Bildquelle: Apollo News

Wenige hundert Meter von Luisa Neubauers Sitzblockade entfernt bricht in der Mitte der „Widersetzen“-Demo ein Mob aus Dutzenden Personen los – sie jagen unsere Reporter, andere jubeln, brüllen oder werfen mit Flaschen. Schließlich wird geschlagen und getreten bis Blut fließt. Sie alle zeigen sich einverstanden mit lebensbedrohlichen Attacken auf unsere Kollegen.
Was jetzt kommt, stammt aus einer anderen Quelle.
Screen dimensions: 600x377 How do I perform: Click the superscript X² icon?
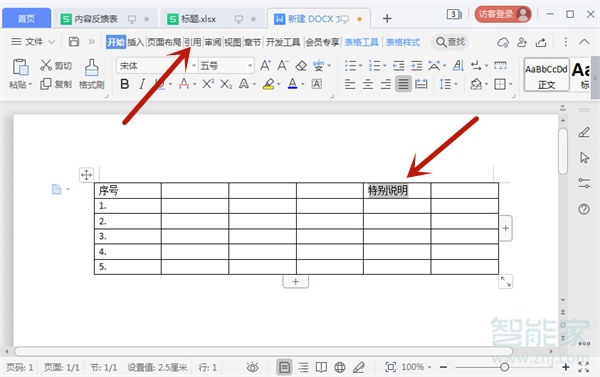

Es sind Videos, die in erschreckender Weise die Abgründe eines Mobs zeigen, geistlos entfesselt, enthemmt, abgestumpft auf primitivsten Blutrausch.

Zunächst einmal: Wir sind in Kontakt mit der Kriminalpolizei und machen Druck, wir sammeln Material, die Polizei hat eine eigene Ermittlungseinheit aufgestellt. Wir werden alles tun, um die Täter zu identifizieren. Wer am Boden liegenden Menschen aus der Sicherheit des Mobs heraus gegen den Kopf tritt, gehört ins Gefängnis. Wer sich an solchen Hetzjagden beteiligt, ist weder ein mutiger Antifaschist noch ein idealistischer Radikaler, sondern einfach nur ein verblödeter Gewalttäter, der seinen gestörten Sadismus in politischen Gewändern auslebt. Wer einen von uns so angreift, wird uns nie mehr los, und ja: Ich werde nicht so tun, als würde ich über all dem stehen. Wenn wir sagen, wir bringen euch in den Knast – bei Gott –, wir meinen das so.

Auf Attacken wie diese gibt es nur eine Antwort: Wir müssen gewinnen. Und das tun wir auch. Denn die Bilder aus Erfurt zeigen unmissverständlich, wer auf welcher Seite steht. Auf der einen Seite die feigen Sklaven der Massen – aus der eigenen verkommenen Schwäche speist sich nur tote Grausamkeit. Es sind Loser-Brigaden, die den Parteitag, den sie verhindern wollen, verschlafen und dann ihren Frust abladen müssen, der sie überwältigt und von dem sie besessen sind. Sie erkennen nicht einmal, wie ihre unübertreffliche Peinlichkeit ihre angebliche Sache so brutal diskreditiert, wie es niemand anderes könnte. Und je mehr Gewalt sie anwenden, desto mehr verlieren sie.